(Document passage begins)

The Linotype Operator
by Michael Robert Wolf
Finishing Line Press


"She watched him, knowing that once he left the train she would probably never see him again. So what? Why would that even matter? He was a nice goy, a Gentile."

At forty-eight, Naomi Kaplan has become resigned in many ways to her fate as a spinster. But when a brief encounter with a handsome stranger at her place of work results in an unexpected gesture of kindness, all of the romantic dreams she once buried long ago come rushing back. Yet despite Darrin being unmarried and events conspiring to bring them together again, there is a maelstrom brewing: Naomi is a devout Orthodox Jew while Darrin is a committed Christian. With such religious differences, is it possible to have a future together?

(Document passage ends)
(Dataset begins)

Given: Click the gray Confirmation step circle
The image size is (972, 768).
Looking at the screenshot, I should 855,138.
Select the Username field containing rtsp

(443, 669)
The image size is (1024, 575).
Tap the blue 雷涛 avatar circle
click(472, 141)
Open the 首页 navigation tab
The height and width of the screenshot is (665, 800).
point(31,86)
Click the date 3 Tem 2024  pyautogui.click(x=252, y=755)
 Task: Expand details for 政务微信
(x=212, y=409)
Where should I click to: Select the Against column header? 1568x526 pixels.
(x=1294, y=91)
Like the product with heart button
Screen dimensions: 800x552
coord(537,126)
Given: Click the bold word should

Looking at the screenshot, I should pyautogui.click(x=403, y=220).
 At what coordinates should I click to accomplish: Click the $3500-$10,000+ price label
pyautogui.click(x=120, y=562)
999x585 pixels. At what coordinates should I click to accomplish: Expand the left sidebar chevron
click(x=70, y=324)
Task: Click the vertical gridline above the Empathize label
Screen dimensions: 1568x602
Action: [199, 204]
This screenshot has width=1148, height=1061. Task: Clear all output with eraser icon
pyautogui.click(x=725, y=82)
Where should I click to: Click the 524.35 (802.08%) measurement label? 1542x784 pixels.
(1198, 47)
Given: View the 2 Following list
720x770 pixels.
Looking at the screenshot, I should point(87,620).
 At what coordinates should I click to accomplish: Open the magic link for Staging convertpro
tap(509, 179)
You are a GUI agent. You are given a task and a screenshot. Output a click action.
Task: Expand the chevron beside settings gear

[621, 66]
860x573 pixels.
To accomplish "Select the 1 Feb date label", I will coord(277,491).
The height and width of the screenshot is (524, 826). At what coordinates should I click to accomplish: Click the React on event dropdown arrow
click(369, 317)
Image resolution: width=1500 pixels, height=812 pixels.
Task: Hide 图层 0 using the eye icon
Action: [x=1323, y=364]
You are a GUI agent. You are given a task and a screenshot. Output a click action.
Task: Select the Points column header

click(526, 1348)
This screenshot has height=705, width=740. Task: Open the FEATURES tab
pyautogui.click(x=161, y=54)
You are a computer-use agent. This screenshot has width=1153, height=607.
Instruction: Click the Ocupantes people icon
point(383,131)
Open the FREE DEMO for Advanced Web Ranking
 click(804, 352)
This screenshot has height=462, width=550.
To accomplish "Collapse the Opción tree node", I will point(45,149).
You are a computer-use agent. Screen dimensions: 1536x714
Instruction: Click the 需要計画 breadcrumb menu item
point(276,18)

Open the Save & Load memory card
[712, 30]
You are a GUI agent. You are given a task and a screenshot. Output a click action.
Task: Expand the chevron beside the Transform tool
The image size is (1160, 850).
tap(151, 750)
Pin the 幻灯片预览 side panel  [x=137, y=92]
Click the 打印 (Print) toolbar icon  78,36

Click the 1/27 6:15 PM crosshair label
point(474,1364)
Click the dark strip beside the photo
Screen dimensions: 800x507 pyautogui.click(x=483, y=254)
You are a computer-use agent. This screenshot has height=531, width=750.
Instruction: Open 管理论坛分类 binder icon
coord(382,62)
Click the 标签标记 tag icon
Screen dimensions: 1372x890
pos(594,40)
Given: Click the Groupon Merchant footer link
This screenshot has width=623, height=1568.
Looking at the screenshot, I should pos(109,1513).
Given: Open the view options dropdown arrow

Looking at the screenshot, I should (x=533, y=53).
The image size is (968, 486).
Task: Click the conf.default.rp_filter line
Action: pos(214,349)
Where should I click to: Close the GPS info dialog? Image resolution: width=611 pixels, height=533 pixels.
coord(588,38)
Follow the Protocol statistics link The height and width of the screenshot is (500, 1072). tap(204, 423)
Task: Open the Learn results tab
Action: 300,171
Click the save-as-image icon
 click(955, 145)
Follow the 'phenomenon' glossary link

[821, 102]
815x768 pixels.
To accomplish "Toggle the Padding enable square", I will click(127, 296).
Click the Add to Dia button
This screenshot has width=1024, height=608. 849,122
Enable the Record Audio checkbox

(Dataset ends)

Exercise prompt: Please repeat the book description above word for word, between "At forty-eight, Naomi" and "a future together?", inclusive.

Output of the exercise:
At forty-eight, Naomi Kaplan has become resigned in many ways to her fate as a spinster. But when a brief encounter with a handsome stranger at her place of work results in an unexpected gesture of kindness, all of the romantic dreams she once buried long ago come rushing back. Yet despite Darrin being unmarried and events conspiring to bring them together again, there is a maelstrom brewing: Naomi is a devout Orthodox Jew while Darrin is a committed Christian. With such religious differences, is it possible to have a future together?